Thanks for your feedback.


----------



## Sunday Farmer (Nov 13, 2013)

That was simple and straight forward. And as an aside- I love survey monkey. I used it to get anonymous feed back from nuc customers. It's another tool that can help you get better.


----------



## RichardsonTX (Jul 3, 2011)

Bee Tamer said:


> I was disappointed that books were not included as a source of education on beekeeping.

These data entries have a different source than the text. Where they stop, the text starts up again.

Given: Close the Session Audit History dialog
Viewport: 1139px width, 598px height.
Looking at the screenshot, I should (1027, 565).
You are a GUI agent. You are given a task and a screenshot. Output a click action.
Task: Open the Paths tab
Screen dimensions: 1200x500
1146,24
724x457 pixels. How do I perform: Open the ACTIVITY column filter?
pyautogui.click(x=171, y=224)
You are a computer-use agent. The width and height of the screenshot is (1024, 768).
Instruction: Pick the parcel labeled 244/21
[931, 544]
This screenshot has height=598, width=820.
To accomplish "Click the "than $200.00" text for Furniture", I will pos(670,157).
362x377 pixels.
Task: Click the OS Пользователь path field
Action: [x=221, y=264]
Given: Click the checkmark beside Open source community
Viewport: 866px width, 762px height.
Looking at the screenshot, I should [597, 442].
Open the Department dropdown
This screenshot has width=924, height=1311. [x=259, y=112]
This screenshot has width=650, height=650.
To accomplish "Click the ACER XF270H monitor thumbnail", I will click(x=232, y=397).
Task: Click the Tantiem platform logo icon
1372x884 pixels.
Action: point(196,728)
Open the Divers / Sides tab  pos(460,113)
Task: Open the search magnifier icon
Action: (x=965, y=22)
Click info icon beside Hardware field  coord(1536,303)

Same here. I thought that was odd.


----------



## Hogback Honey (Oct 29, 2013)

RichardsonTX said:


> Same here. I thought that was odd.


Same here, and that #7 was not multiple choice.


----------



## Andrew Dewey (Aug 23, 2005)

Thanks to all who have commented. Big news: doing research (and designing surveys) isn't easy.


----------



## Fusion_power (Jan 14, 2005)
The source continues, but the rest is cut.